Comme au moins 80% des électeurs, Marcelin, patron d’une petite agence d’architecture à Abidjan, n’a pas voté lors des législatives du 11 décembre.

Boycott des législatives

Explication:

«Ces élections, je n’en ai rien à faire, parce que les députés n’ont rien fait jusqu’à présent. Dans la zone résidentielle où j’habite, Zone 4 à Abidjan, ils n’ont fait que vendre à des Libanais les terrains qui se trouvent en bord de mer…»

Le boycott des élections par le Front populaire ivoirien (FPI) n’émeut guère Marcelin, qui a voté pour Ouattara en 2010, pour sortir le pays de ce qu’il considérait comme la mauvaise gestion du régime Gbagbo. Le transfèrement de Laurent Gbagbo à la Cour pénale internationale (CPI) à La Haye, à la veille du scrutin, l’a également laissé de marbre.

«Il ne faut pas se leurrer, explique ce chef d’entreprise. Les deux camps sont certes responsables des 3.000 morts qu’a fait la crise post-électorale, mais le FPI en est le premier responsable…»

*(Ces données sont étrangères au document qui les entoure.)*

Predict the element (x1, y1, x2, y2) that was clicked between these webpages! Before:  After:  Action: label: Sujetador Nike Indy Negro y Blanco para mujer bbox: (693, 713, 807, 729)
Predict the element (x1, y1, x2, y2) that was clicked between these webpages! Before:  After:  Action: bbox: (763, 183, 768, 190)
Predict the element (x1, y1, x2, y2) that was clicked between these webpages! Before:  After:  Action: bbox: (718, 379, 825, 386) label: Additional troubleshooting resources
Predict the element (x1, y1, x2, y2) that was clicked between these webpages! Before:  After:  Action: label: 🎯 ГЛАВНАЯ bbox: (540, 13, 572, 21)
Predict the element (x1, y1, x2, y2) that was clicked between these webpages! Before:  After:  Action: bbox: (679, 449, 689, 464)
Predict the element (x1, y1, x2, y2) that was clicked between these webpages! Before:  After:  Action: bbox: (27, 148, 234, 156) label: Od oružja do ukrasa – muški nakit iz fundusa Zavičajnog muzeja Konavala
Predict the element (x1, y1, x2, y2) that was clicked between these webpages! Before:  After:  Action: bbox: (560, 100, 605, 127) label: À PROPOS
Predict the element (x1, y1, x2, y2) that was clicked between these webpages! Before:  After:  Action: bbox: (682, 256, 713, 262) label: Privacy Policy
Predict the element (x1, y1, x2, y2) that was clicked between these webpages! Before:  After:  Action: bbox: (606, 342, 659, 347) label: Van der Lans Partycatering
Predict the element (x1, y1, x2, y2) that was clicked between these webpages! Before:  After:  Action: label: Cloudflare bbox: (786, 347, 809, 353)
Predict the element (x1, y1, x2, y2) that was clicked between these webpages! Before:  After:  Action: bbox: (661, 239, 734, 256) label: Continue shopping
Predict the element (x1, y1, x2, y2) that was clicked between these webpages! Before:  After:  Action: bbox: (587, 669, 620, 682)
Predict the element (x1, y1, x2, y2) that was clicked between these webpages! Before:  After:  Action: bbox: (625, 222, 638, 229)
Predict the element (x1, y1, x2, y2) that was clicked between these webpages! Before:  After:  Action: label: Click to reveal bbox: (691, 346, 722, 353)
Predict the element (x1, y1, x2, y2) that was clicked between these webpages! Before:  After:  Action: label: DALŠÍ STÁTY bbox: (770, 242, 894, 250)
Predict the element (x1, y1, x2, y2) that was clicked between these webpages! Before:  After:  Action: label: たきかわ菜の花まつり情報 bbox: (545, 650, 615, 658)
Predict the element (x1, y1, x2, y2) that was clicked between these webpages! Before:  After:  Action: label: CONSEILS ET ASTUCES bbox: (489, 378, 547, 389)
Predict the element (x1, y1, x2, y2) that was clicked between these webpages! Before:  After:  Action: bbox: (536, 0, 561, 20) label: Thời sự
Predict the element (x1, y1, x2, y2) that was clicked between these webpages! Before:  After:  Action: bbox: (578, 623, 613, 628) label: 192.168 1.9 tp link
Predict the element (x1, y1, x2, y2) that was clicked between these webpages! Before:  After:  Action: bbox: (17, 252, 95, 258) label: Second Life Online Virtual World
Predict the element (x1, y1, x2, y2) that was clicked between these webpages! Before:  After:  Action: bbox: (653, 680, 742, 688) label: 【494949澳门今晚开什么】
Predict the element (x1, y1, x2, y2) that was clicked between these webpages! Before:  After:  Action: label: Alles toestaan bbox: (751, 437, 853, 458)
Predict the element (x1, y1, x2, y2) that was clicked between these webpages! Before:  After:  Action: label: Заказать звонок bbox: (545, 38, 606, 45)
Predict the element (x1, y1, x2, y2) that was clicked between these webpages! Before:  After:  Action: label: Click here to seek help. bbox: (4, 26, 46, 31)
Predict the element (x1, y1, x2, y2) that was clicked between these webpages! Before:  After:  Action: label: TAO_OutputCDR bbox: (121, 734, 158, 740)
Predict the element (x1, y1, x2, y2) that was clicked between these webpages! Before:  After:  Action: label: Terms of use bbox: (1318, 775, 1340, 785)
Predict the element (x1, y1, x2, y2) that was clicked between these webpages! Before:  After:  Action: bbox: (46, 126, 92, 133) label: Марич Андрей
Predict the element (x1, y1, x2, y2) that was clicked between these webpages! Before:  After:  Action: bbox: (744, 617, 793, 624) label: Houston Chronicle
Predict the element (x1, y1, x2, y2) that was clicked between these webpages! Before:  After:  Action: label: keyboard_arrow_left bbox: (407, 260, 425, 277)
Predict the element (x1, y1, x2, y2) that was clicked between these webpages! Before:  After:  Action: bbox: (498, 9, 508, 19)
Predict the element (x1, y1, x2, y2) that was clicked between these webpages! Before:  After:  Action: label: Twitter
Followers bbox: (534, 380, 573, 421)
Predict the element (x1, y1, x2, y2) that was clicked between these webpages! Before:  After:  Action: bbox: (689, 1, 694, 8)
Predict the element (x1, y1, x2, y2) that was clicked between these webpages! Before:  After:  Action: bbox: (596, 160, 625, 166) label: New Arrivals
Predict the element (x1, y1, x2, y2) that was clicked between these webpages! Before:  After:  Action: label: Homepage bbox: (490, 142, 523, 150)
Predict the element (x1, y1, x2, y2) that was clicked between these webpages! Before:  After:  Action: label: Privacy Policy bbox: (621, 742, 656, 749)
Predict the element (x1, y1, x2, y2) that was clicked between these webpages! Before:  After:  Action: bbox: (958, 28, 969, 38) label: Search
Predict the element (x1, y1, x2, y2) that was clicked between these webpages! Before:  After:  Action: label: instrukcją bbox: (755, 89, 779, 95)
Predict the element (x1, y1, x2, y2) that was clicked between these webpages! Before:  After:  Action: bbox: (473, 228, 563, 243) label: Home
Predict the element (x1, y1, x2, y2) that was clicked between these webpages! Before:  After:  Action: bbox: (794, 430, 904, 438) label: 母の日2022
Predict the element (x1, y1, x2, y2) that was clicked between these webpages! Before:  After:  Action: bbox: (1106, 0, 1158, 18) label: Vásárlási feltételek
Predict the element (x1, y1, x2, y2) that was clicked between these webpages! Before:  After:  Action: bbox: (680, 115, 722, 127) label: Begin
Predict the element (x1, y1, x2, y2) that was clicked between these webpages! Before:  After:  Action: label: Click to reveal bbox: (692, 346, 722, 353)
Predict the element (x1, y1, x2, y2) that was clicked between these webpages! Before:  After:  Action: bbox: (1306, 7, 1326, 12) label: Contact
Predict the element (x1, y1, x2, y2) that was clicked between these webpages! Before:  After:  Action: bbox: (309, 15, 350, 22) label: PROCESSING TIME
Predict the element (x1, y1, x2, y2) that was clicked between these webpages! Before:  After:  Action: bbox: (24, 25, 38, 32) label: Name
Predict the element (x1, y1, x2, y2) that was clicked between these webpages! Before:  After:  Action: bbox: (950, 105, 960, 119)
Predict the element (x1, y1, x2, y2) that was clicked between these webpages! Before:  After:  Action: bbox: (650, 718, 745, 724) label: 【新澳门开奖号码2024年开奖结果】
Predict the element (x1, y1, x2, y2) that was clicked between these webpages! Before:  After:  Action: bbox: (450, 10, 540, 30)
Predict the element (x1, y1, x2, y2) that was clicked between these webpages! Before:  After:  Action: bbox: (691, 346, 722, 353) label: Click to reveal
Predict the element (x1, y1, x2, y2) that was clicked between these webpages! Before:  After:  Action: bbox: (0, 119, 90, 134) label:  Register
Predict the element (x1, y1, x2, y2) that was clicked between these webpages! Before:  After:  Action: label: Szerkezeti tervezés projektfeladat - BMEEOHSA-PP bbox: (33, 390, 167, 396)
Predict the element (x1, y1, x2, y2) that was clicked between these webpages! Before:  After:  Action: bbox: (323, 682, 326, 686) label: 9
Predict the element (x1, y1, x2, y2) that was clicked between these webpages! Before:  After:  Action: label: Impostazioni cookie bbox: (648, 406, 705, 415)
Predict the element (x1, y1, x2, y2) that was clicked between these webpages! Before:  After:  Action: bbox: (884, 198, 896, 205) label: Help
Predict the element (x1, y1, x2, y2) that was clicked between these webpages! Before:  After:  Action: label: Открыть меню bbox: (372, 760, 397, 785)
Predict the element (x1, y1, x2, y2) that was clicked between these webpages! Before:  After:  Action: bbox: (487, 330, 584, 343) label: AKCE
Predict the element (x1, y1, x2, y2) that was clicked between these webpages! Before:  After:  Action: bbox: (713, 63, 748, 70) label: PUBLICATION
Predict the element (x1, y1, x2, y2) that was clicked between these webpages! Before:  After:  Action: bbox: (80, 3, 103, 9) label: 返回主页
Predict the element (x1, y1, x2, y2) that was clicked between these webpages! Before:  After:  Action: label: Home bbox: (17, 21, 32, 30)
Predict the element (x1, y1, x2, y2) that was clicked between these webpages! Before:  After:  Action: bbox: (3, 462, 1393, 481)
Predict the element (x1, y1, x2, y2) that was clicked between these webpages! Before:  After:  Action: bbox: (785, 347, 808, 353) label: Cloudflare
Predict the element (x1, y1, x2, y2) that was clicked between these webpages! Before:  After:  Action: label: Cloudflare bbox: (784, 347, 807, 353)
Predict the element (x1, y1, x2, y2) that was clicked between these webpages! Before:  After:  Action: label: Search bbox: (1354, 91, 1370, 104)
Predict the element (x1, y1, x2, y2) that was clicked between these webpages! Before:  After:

L’architecte, qui avait licencié tout son personnel en février 2011, n’a repris que la moitié de ses effectifs. L’activité n’a pas vraiment redémarré pour lui. Comme bien d’autres opérateurs économiques, il s’inquiète des rumeurs qui circulent sur une éventuelle dévaluation du franc CFA, mais garde bon espoir pour une vraie reprise d’ici février ou mars.

Le fort taux d’abstention aux législatives fait débat, mais semble aux yeux de certains observateurs relever d’une fatigue générale.

«Les Ivoiriens en ont marre de la politique, ils veulent juste revivre, recommencer à sortir dans les maquis», note Bouna Medoune Seye, un photographe sénégalais en résidence à Abidjan.

Le départ de Laurent Gbagbo pour La Haye n’a guère fait de remous dans la capitale, qui a pourtant majoritairement voté pour lui lors de la présidentielle de 2010.

«Les partisans de Laurent Gbagbo ont peut-être manifesté lors de son départ, mais dans leur coeur et en silence, sans faire de grands mouvements physiques en ville, note André Kamaté, président de la Ligue ivoirienne des droits de l’Homme (Lidho). Peut-être parce qu’ils sont découragés et savent que ce n’est pas la peine. Tant qu’il était sur le territoire, il y avait encore un espoir pour eux d’obtenir sa libération. Mais maintenant qu’il est à La Haye…»

Certaine méfiance à l’égard du politique

Ce militant des droits de l’homme, très actif pendant la crise, estime que la forte abstention observée lors des législatives s’explique par plusieurs facteurs.

«La pauvreté a beaucoup joué, rappelle-t-il. Les Ivoiriens se sont massivement déplacés dans leurs régions pour voter lors de la présidentielle, mais ils n’ont plus les moyens de se payer les transports. Les entreprises ont licencié, des familles se retrouvent avec des personnes déplacées à gérer chez elles…»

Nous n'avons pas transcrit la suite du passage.